Reading Listening Speaking Writing 平均 総合
5.5 5.5 5.0 5.0 5.25 5.5
6.0 5.5 4.5 5.0 5.25 5.5
5.5 5.0 5.5 5.0 5.25 5.5

このように、1技能が4.5でも他の技能で補って総合5.5になる場合があります。

ただし、本番で特定の技能だけに高得点を頼るのはリスクがあります。目標を立てる際は、「最低ライン」ではなく、模試や過去の結果をもとに再現しやすいスコア配分を考えることが大切です。

出願先によってはセクション別の最低スコアも確認する

総合スコアが5.5でも、すべての大学・大学院の英語要件を満たせるとは限りません。教育機関によっては、総合スコアに加えてReading・Listening・Speaking・Writingそれぞれの最低スコアを指定している場合があります

たとえば総合5.5でも、出願先がSpeaking 5.0以上を求めているのにSpeakingが4.5なら、要件を満たせません。

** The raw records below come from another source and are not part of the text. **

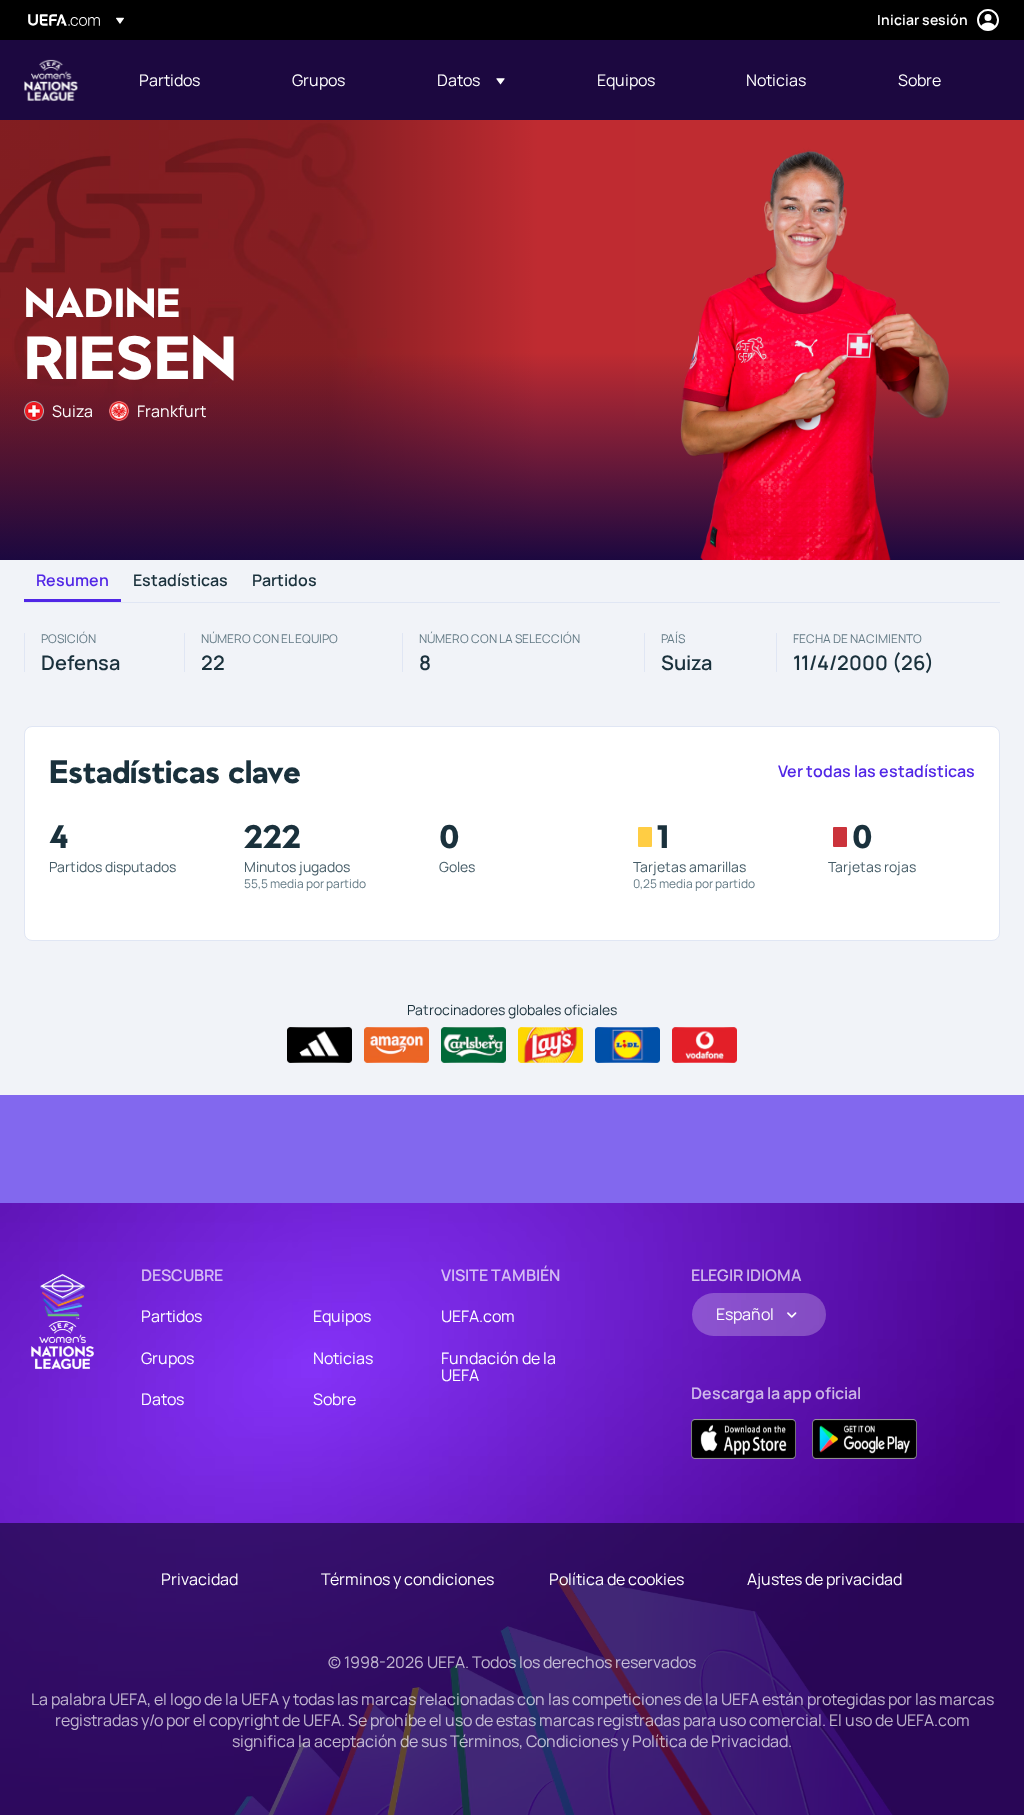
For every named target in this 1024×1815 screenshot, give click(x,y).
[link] (169, 80)
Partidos (284, 581)
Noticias (343, 1358)
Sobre (334, 1399)
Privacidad (199, 1579)
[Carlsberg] (473, 1045)
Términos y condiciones (407, 1579)
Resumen (72, 581)
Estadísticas (180, 581)
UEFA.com (478, 1316)
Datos (162, 1399)
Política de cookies (616, 1579)
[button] (471, 80)
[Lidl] (627, 1045)
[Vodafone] (704, 1045)
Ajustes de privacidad (824, 1579)
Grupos (167, 1358)
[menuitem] (190, 80)
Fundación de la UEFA (498, 1367)
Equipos (342, 1316)
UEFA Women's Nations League (51, 80)
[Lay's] (550, 1045)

目標を決める際は、志望する大学・大学院・プログラムの公式ページで、「総合スコア」と「セクション別スコア」の両方を確認しましょう。「TOEFL®5.5を取ること」ではなく、志望先の条件を満たすことが最終目標です。


TOEFL® 5.5では4技能でどの程度の力が求められる?

TOEFL iBT®5.5を目指す場合、4技能すべてにおいて高い精度が求められます。ここでは、各技能で意識したいポイントを整理します。

Reading

Readingでは、語彙力だけでなく、文章全体の論理や情報同士の関係を正確に捉える力が必要です。5.5を目指す段階では、「英文を最後まで読める」だけでは十分ではありません。

主張と具体例の関係や、文脈に応じた語句の意味を判断しながら、限られた時間内で問題を処理する必要があります。

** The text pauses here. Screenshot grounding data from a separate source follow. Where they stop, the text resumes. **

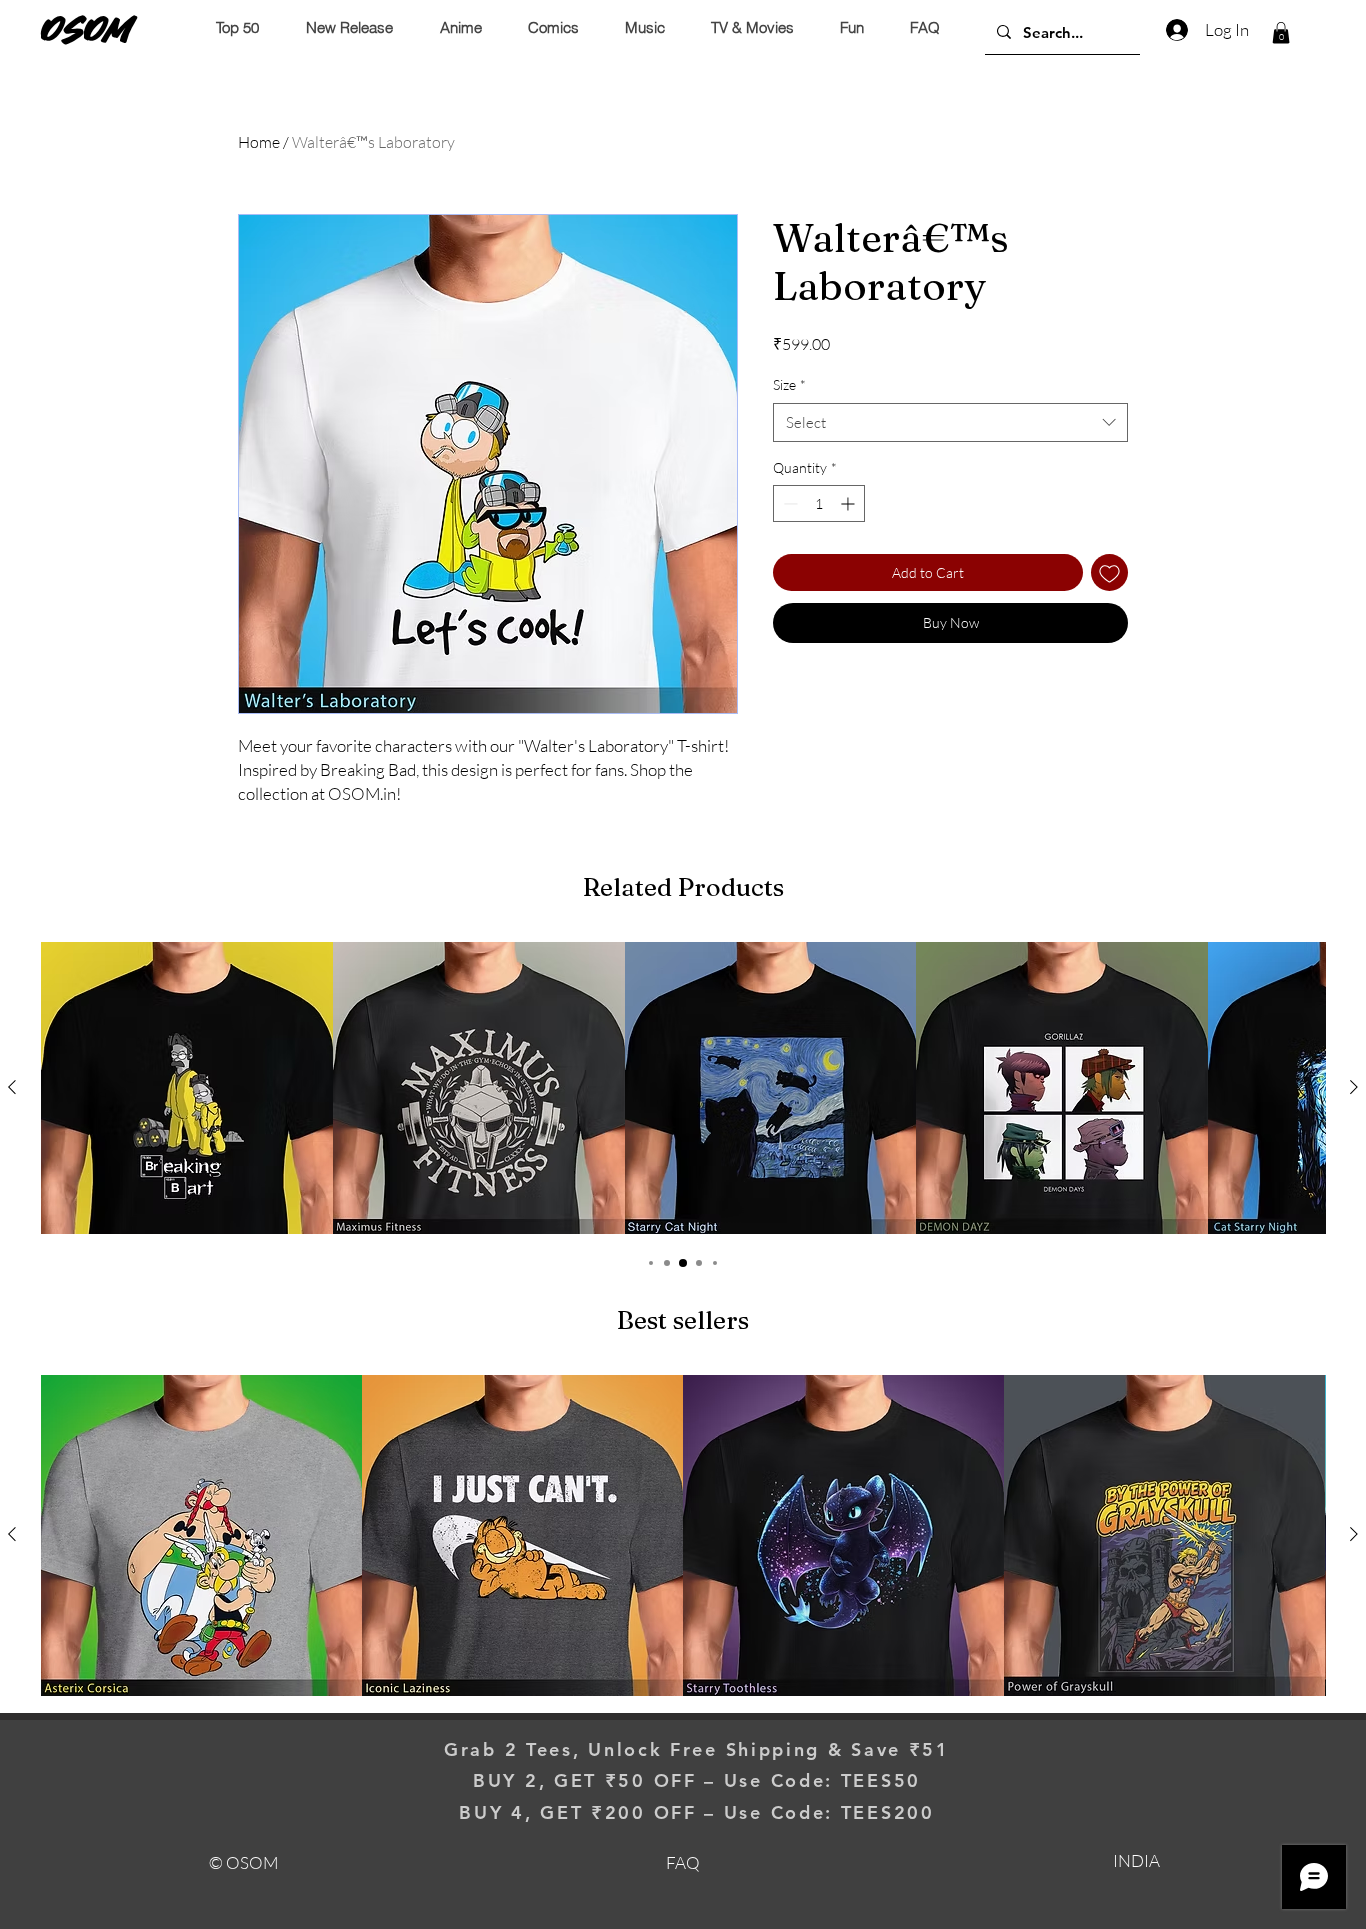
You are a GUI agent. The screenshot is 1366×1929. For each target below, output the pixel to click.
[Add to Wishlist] (1109, 572)
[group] (683, 1088)
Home (259, 142)
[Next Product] (1354, 1087)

Reading対策をする際は、誤答の原因を「単語不足」「文構造の読み違い」「選択肢の判断ミス」「時間不足」などに分けると、次に何を改善すべきかが明確になります。

 

Listening

Listeningでは、主題や細部だけでなく、話者の意図や話の構成まで捉える力が求められます。「何について話しているか分かる」という状態から一歩進み、情報同士の関係まで理解することが大切です。

練習時には、聞き取れなかった箇所をすぐスクリプトで確認するのではなく、「音自体を聞き取れなかったのか」「単語は聞こえたが意味処理が間に合わなかったのか」を分けて考えましょう。

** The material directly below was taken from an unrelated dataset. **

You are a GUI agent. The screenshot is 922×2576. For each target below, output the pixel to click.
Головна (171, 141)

前者であれば音声を使った練習、後者であれば語彙や英文処理の速度を高める練習が必要になるなど、原因によって対策が変わります。

 

Speaking

Speakingでは、質問に対して内容を整理し、わかりやすく伝える力が必要です。5.5を狙うなら、語彙・文法・発音だけでなく、回答全体のまとまりも確認してください。

練習では、自分の回答を録音したあと、次のポイントを確認すると改善点を見つけやすくなります。

確認すべきポイント

  • 質問に直接答えているか
  • 理由や具体例が含まれているか
  • 話が途中で別方向にそれていないか
  • 長い沈黙が繰り返されていないか

頭の中では「うまく話せた」と感じていても、録音を聞くと結論がわかりにくかったり、同じ表現を何度も繰り返していたりすることがあります。実際の音声を確認することが重要です。

 

Writing

Writingでは、文法的に正しい英文を書くことに加えて、目的に合った内容を論理的に整理する力が重要です。

難しい語彙や文法を使うことだけを目標にせず、「質問にきちんと答えているか」「主張と理由がつながっているか」「必要な情報が相手に伝わるか」を確認しましょう。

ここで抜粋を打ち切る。